A class of Android trojans have found a way to inject themselves into system processes and are leveraging their newfound access to carry out a series of malicious operations.
Detected by Russian antivirus maker Dr.Web as Android.Loki, this trojan family has evolved over time and has gained the ability to inject some of its code in a system process, and by doing so, obtain root privileges.
Four different versions have been detected until now: Android.Loki.1.origin, Android.Loki.2.origina, Android.Loki.3, and Android.Loki.6, all with different capabilities, and seeming to work together to infect targets. According to Dr.Web's analysis for each family, Android.Loki.3 is the main component, tasked with incorporating the liblokih.so library (Android.Loki.6) into the system_server process. With root privileges in hand, Android.Loki.3 will then load Android.Loki.2.origin, which can collect information on each infected device.
Android.Loki.2.origin will gather data like IMEI, IMSI, MCC, and MNC identifiers, MAC address, OS version, screen resolution, device make and model, device serial number, and various other details that will help the C&C server distinguish between infected devices. Android.Loki.2.origin also includes some spyware-like features, because the trojan can also get the list of current applications, browser history, contact list, call history, and the phone's current geographical location.

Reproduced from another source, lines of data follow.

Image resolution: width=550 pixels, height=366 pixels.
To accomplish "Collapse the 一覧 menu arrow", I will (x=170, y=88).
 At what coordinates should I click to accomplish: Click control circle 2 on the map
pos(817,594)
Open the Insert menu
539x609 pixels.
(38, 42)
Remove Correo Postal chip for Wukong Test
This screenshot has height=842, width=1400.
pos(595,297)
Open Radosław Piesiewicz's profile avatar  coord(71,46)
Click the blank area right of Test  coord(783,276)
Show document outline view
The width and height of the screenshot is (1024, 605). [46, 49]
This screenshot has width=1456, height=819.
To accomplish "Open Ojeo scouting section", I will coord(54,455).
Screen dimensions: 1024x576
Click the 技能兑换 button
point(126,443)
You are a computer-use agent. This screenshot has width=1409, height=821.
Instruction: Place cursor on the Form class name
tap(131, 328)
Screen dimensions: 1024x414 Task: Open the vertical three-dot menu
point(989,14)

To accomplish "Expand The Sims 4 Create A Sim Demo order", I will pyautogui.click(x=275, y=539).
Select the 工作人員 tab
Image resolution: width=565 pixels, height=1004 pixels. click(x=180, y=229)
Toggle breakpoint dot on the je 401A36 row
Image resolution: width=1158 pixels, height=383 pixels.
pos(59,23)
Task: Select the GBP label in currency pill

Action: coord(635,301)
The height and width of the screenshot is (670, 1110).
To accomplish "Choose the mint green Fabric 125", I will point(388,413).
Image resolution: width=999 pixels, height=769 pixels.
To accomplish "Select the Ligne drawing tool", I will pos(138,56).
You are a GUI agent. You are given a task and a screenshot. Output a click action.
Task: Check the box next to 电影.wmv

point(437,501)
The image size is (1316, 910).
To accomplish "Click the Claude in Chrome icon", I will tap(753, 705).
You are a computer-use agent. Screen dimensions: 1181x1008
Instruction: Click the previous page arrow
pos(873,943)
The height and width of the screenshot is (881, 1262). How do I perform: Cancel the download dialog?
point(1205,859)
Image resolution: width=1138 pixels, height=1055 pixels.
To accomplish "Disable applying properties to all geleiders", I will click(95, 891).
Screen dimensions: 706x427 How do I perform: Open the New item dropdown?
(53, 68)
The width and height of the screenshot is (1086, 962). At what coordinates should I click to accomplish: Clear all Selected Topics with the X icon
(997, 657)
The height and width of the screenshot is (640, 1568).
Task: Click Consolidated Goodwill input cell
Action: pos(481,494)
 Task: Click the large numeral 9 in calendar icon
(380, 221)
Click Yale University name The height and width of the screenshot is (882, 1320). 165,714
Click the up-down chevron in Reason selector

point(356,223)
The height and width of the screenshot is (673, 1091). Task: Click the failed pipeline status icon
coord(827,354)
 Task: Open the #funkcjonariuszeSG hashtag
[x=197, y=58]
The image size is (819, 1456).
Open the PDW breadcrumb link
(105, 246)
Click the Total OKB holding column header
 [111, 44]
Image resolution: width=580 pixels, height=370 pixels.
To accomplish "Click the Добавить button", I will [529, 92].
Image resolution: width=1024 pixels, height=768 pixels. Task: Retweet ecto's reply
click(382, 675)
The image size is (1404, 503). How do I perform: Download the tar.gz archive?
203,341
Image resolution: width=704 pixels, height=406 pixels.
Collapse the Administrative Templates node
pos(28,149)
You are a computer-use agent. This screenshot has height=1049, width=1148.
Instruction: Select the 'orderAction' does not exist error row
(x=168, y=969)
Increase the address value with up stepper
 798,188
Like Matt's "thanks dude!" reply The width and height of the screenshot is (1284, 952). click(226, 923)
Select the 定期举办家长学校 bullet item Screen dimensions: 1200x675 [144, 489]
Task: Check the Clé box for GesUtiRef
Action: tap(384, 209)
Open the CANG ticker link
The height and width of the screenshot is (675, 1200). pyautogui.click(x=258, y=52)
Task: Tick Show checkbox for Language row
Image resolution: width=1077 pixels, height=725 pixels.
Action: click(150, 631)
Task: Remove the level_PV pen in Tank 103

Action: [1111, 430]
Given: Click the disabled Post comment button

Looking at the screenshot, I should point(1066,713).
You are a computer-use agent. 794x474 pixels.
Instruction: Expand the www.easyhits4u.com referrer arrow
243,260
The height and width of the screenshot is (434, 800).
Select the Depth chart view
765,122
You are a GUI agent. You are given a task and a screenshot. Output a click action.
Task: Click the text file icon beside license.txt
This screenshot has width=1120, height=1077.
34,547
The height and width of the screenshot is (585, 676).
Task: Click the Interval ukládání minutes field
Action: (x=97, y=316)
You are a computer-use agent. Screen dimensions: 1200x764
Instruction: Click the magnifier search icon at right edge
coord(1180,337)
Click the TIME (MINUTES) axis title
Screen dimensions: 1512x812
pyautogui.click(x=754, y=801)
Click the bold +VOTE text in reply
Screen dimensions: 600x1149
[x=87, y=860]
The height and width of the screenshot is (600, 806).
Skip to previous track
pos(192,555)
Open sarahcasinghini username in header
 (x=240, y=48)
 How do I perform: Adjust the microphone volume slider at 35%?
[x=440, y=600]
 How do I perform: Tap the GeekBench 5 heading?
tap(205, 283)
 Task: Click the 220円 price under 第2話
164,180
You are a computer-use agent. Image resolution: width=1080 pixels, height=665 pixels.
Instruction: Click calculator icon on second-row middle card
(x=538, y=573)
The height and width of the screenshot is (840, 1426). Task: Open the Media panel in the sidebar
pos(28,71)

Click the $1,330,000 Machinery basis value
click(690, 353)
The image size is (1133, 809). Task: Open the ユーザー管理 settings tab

Android.Loki secretly installs apps for monetary gain
Here is also where Android.Loki.1.origin comes into play. If the C&C server deems the device a valuable target, this trojan variant will be used to force it to secretly download files from the Google Play Store or from third-party stores. Using the trojan's root privileges, the apps will be installed without prompting the user.
Additionally, Android.Loki.1.origin can also delete other applications, kill processes, and display rogue notifications on the device. Obviously, all these operations are carried out as part of an affiliate program that allows the trojan's owner to obtain monetary gains from installing unwanted apps on the user's device as part of a pay-per-click affiliate program. "Virus makers continue to complicate architecture of malicious programs for Android," Dr.Web researchers noted. "First samples had rather primitive structure, but their today’s counterparts, on the contrary, are almost equal to the fanciest Trojans for Windows."